> _What is required_: In the listing below, every line with the word "will" needs to be copied.

> _Given data_:
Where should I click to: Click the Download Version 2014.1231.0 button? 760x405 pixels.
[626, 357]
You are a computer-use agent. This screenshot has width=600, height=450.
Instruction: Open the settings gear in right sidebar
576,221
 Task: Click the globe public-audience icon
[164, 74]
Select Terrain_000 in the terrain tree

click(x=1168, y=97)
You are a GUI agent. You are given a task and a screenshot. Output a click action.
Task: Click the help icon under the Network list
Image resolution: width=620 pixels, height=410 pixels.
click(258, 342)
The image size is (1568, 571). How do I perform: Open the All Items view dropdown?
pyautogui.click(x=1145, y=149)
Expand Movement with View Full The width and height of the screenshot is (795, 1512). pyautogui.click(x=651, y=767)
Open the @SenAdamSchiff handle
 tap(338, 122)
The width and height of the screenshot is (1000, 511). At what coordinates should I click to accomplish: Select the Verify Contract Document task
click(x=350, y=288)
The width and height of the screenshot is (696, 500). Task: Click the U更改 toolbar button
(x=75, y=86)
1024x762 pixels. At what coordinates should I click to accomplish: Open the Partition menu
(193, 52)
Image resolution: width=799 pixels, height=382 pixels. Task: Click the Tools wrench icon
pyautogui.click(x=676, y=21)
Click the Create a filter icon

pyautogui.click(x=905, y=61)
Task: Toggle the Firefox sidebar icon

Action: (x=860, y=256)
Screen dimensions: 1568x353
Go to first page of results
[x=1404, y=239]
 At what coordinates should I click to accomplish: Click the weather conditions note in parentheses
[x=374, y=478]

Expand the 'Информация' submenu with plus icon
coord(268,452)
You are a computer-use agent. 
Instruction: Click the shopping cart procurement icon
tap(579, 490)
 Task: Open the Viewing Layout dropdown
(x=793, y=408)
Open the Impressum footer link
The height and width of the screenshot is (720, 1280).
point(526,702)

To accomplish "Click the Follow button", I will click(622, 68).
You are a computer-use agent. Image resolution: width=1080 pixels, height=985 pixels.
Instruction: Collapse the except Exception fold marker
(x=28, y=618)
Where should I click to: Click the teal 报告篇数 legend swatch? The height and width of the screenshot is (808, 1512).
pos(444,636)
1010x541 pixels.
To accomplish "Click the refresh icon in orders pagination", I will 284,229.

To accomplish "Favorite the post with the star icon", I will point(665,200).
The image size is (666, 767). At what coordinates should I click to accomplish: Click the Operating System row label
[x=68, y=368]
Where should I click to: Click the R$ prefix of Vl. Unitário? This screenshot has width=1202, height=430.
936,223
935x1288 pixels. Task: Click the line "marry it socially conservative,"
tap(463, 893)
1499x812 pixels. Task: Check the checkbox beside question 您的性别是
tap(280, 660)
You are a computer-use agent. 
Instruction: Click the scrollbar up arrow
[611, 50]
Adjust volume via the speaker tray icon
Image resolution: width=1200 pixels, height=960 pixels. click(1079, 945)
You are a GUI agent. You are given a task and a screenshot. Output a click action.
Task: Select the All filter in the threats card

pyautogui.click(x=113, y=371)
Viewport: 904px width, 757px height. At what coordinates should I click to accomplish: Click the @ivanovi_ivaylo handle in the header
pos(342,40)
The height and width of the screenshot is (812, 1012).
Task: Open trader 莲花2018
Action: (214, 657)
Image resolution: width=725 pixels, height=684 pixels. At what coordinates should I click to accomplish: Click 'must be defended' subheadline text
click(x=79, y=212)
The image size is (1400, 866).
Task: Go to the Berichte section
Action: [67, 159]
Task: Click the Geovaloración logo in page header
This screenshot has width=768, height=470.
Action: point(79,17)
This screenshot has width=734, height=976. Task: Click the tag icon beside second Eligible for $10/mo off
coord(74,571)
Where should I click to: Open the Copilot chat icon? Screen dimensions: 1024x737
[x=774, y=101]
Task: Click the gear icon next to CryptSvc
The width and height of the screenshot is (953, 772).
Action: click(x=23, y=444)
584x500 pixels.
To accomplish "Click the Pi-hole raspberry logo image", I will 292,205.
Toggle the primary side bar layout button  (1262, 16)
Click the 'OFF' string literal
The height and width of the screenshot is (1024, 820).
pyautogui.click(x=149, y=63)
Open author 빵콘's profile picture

> _Result_:
To accomplish "Click the Follow button", I will click(622, 68).
To accomplish "Click the refresh icon in orders pagination", I will 284,229.
To accomplish "Favorite the post with the star icon", I will point(665,200).
To accomplish "Click the Pi-hole raspberry logo image", I will 292,205.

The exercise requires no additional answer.